[Data for this exercise Boundary: Start]

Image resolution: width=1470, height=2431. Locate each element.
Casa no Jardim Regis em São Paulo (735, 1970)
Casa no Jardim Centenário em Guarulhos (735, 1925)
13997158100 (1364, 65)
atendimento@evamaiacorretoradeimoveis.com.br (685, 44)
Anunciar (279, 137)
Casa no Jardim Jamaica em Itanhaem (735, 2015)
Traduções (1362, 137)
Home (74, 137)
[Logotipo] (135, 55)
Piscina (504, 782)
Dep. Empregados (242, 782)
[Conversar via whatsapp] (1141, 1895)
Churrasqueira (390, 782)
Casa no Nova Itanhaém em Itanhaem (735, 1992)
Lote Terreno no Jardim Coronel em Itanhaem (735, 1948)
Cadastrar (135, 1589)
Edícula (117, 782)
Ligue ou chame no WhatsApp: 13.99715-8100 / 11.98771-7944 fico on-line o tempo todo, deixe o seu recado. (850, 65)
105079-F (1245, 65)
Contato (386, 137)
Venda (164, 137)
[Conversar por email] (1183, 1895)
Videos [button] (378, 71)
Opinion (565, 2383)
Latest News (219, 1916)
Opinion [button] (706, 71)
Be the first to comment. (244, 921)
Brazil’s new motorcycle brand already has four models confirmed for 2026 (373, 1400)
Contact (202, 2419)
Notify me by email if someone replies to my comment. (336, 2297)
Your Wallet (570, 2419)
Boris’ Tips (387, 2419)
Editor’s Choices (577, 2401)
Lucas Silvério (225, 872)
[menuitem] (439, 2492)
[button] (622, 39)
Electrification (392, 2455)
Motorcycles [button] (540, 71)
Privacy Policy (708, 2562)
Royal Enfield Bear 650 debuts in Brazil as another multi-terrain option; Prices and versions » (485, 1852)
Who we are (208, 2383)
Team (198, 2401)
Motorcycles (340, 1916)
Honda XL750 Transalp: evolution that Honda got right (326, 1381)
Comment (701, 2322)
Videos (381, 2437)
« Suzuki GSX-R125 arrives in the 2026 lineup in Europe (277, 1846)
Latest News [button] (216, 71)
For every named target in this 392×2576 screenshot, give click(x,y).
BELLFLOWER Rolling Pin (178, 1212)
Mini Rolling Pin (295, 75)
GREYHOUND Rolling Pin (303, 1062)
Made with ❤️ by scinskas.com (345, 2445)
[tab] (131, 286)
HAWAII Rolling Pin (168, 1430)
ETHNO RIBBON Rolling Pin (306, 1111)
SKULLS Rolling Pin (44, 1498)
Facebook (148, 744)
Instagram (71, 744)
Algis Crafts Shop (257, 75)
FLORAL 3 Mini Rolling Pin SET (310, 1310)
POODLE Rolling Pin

[Data for this exercise Boundary: End]

◆ **What to do**
Every line from the one containing "Europe (277, 1846)" through the final line of the data above is to be restated word for word, and nothing more.

◆ **Result below**
« Suzuki GSX-R125 arrives in the 2026 lineup in Europe (277, 1846)
Latest News [button] (216, 71)
For every named target in this 392×2576 screenshot, give click(x,y).
BELLFLOWER Rolling Pin (178, 1212)
Mini Rolling Pin (295, 75)
GREYHOUND Rolling Pin (303, 1062)
Made with ❤️ by scinskas.com (345, 2445)
[tab] (131, 286)
HAWAII Rolling Pin (168, 1430)
ETHNO RIBBON Rolling Pin (306, 1111)
SKULLS Rolling Pin (44, 1498)
Facebook (148, 744)
Instagram (71, 744)
Algis Crafts Shop (257, 75)
FLORAL 3 Mini Rolling Pin SET (310, 1310)
POODLE Rolling Pin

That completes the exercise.